OBJETIVO: Reproduce tal cual el pasaje del texto sobre el viejo Rey que comienza en las palabras "Ignacio Camacho-ABC" y termina justo después de "de la nostalgia.".

TEXTO:
☆ ☆ ☆

Ignacio Camacho-ABC
- Mientras el viejo monarca paga sus errores en un limbo apátrida, su hijo sufre una estrategia de desgaste y de revancha
En un país normal, una de esas naciones aburridas y civilizadas donde los virus populistas rebotan contra los anticuerpos de la tradición democrática, un viejo Rey que hubiese perdido el Trono por su costumbre disipada de andar en líos de dineros y de faldas iría y vendría a sus anchas arrastrando su ancianidad derrotada sin más escándalo que el de un par de publicaciones sensacionalistas y algún recalcitrante santón de la izquierda puritana. Rodeado de un pequeño círculo de fieles evocaría el esplendor de sus tiempos de monarca, miraría de reojo el culo de las damas, asistiría con discreción a alguna competición deportiva y tal vez echaría una partida de cartas en la que le dejasen ganar para ayudarlo a espantar la cosquilla de la nostalgia.
Pero en esta España que a Gil de Biedma le parecía emparedada siempre entre dos guerras civiles, ese Rey vaga perseguido por un enjambre de cámaras mientras los ministros le hacen vudú verbal, los partidarios que le quedan agitan las banderas de lealtad que escondieron cuando reinaba y el Gobierno le obliga a dormir en camas prestadas y le escatima el tiempo de visita a la que fue su casa. Condenado sin juicio a una especie de limbo apátrida, su presencia en una simple prueba náutica se convierte en un psicodrama de Estado alrededor del cual se libra una batalla bastarda sobre el futuro de la institución, del sistema y hasta de la continuidad dinástica. Así es la España de Sánchez: un territorio donde la normalidad ha quedado abolida. Donde el Jefe del Estado en ejercicio se ve constreñido a una función decorativa en revancha por haber defendido la integridad nacional frente a un motín secesionista. Donde la cuestionada Corona, respaldada por la opinión pública con una estima masiva, practica mayor ejemplaridad y transparencia que quienes se empeñan en tacharla de ilegítima. Donde el presidente del Ejecutivo indulta a sediciosos convictos y concede beneficios penales a terroristas mientras miembros de su Gabinete llaman delincuente a un ciudadano exonerado de cargos por la justicia. Donde la máxima autoridad política sustenta su mandato sobre partidos extremistas cuyos dirigentes proclaman su intención de liquidar el régimen y acabar con la monarquía. Y donde, en fin, el poder encargado de garantizar la estabilidad institucional se dedica a abrir brechas entre Felipe VI y su familia para satisfacer a sus socios republicanos e independentistas. En este marco de irregularidad constante, el autoprovocado declive de la figura clave en el restablecimiento de las libertades se ha convertido en el pretexto de una estrategia de desgaste dirigida contra el hijo mediante la estigmatización de su padre. Y la sociedad asiste al espectáculo de un octogenario sentenciado a deambular errante y sin arraigo, en tierra de nadie, como la propia memoria recurrente, irredenta, de nuestros demonios seculares.

☆ ☆ ☆

Elementos almacenados:
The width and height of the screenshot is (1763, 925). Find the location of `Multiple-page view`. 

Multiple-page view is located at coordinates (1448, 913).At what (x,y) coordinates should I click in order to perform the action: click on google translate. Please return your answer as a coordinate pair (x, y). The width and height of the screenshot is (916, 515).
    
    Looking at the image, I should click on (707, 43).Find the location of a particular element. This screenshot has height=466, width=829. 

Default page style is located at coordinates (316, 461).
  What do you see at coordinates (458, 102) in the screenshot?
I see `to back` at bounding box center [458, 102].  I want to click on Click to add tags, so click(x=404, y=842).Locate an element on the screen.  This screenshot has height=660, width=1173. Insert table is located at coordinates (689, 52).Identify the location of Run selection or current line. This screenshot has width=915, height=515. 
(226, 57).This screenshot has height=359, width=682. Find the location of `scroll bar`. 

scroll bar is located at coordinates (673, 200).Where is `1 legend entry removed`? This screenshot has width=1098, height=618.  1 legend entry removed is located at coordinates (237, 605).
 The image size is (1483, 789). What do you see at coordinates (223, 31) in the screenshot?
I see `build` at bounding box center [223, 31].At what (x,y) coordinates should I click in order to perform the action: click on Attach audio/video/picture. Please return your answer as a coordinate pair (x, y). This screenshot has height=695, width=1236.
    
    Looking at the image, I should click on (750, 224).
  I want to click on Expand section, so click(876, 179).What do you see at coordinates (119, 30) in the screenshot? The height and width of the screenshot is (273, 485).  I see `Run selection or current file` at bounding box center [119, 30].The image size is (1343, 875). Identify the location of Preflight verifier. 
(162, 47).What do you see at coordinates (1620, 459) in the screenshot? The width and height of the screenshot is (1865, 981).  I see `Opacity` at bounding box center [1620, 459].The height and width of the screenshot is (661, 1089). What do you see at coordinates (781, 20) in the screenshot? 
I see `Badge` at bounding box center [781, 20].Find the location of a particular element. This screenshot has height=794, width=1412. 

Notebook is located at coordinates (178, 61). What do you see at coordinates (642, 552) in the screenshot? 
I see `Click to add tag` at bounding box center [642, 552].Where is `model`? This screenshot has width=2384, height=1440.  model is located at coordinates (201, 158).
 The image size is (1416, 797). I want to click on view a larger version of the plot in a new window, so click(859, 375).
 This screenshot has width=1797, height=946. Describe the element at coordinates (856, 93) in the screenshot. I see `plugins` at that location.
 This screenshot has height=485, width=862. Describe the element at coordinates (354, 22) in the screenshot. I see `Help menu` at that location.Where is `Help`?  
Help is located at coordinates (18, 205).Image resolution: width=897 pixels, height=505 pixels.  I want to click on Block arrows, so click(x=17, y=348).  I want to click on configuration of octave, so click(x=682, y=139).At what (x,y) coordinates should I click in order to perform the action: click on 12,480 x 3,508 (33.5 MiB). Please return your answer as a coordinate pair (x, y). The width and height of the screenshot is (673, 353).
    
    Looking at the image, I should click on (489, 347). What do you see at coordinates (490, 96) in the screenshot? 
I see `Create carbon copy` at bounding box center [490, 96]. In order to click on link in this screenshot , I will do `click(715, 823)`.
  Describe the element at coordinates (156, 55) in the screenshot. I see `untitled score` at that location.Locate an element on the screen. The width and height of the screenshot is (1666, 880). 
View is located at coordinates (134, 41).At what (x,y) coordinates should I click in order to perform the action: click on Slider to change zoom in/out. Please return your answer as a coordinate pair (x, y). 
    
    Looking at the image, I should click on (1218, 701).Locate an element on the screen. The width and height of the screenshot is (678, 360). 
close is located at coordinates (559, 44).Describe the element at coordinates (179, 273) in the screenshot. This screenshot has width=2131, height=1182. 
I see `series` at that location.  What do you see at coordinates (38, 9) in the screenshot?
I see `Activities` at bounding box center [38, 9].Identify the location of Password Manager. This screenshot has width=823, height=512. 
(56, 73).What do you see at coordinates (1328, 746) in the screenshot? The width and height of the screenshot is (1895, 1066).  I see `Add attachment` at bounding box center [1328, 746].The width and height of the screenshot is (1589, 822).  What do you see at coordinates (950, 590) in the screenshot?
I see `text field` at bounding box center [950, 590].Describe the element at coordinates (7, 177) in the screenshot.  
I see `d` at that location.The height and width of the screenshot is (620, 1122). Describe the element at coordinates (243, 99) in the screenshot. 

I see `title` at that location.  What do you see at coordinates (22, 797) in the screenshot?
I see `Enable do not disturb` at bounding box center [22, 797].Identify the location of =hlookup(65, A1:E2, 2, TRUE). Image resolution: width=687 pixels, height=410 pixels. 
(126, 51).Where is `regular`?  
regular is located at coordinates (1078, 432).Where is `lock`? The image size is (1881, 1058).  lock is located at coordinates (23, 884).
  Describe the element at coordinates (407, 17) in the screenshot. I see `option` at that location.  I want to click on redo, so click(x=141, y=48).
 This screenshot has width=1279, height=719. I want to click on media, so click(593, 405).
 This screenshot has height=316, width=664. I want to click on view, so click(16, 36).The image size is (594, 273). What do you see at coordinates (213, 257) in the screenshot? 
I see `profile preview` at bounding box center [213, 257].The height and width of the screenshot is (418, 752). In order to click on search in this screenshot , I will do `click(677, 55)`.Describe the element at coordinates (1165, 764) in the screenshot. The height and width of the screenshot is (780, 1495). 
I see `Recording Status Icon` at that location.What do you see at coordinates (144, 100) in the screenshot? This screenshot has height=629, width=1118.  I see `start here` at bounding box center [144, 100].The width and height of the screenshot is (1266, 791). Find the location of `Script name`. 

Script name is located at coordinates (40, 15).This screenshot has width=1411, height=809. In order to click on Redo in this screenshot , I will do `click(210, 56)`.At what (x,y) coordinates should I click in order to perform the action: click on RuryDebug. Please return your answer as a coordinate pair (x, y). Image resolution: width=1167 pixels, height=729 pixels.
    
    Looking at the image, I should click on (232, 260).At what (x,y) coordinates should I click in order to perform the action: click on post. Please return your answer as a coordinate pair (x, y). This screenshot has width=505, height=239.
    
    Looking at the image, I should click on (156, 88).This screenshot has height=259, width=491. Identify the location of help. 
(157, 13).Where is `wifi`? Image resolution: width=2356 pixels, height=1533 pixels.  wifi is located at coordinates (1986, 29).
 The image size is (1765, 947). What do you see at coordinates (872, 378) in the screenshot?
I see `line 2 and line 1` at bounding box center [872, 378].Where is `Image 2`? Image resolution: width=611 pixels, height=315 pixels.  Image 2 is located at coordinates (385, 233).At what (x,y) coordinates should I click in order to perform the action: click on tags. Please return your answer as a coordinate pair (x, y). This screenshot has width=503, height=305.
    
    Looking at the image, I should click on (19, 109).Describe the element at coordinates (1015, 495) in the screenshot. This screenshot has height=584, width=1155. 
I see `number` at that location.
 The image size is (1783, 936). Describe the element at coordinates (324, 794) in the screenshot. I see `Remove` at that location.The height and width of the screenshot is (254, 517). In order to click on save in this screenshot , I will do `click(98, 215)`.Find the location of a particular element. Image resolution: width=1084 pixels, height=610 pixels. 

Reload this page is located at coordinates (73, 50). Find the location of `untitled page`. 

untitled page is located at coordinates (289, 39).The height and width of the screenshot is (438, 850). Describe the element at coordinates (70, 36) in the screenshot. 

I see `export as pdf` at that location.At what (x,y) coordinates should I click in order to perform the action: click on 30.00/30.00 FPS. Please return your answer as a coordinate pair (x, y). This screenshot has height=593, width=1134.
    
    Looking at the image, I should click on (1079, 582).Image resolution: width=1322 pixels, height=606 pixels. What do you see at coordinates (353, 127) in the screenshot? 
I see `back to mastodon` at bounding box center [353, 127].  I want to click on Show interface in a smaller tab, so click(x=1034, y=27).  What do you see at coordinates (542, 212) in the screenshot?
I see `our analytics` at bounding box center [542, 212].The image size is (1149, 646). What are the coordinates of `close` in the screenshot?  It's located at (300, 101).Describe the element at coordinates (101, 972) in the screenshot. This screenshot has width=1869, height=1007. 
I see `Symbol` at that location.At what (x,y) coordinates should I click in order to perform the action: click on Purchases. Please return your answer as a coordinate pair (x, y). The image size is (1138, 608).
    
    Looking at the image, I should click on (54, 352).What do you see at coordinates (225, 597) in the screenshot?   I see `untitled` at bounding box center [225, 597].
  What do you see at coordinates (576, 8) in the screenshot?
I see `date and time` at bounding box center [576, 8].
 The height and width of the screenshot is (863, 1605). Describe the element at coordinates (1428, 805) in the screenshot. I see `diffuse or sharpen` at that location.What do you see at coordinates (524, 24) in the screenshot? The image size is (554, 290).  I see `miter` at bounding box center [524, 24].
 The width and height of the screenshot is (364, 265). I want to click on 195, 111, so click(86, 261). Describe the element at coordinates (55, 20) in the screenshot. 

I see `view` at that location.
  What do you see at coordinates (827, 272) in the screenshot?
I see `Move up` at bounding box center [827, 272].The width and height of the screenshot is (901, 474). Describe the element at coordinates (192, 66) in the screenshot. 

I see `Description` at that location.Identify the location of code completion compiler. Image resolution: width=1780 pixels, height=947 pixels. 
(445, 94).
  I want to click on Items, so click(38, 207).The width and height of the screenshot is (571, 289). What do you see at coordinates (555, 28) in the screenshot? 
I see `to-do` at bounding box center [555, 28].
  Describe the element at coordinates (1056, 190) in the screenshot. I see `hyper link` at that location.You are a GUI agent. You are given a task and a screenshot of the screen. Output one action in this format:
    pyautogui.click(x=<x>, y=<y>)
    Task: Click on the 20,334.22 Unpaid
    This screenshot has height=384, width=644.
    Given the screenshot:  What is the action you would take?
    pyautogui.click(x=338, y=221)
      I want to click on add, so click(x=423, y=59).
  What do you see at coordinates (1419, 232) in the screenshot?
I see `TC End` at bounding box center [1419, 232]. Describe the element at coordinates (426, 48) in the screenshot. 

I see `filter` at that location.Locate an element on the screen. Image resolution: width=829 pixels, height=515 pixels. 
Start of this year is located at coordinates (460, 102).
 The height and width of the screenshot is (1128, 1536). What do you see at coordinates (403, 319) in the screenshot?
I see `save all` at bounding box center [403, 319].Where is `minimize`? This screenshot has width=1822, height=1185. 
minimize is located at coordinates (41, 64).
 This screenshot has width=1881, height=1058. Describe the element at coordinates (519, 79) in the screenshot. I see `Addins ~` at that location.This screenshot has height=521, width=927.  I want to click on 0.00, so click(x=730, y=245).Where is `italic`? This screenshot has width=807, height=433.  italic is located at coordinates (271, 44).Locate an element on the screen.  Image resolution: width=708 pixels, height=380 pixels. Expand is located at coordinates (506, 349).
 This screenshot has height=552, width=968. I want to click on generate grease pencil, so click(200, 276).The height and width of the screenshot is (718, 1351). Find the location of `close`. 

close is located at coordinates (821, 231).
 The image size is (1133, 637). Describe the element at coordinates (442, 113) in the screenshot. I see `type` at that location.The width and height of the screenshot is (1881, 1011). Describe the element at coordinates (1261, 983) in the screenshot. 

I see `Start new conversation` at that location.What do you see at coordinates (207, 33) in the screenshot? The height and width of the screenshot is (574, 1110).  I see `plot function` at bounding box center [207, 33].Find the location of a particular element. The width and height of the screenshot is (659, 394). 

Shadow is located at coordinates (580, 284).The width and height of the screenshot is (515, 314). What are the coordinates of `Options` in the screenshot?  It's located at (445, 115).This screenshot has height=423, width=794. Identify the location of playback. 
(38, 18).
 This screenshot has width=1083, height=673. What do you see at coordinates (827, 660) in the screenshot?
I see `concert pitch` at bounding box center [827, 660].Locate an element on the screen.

☆ ☆ ☆

RESULTADO:
Ignacio Camacho-ABC
- Mientras el viejo monarca paga sus errores en un limbo apátrida, su hijo sufre una estrategia de desgaste y de revancha
En un país normal, una de esas naciones aburridas y civilizadas donde los virus populistas rebotan contra los anticuerpos de la tradición democrática, un viejo Rey que hubiese perdido el Trono por su costumbre disipada de andar en líos de dineros y de faldas iría y vendría a sus anchas arrastrando su ancianidad derrotada sin más escándalo que el de un par de publicaciones sensacionalistas y algún recalcitrante santón de la izquierda puritana. Rodeado de un pequeño círculo de fieles evocaría el esplendor de sus tiempos de monarca, miraría de reojo el culo de las damas, asistiría con discreción a alguna competición deportiva y tal vez echaría una partida de cartas en la que le dejasen ganar para ayudarlo a espantar la cosquilla de la nostalgia.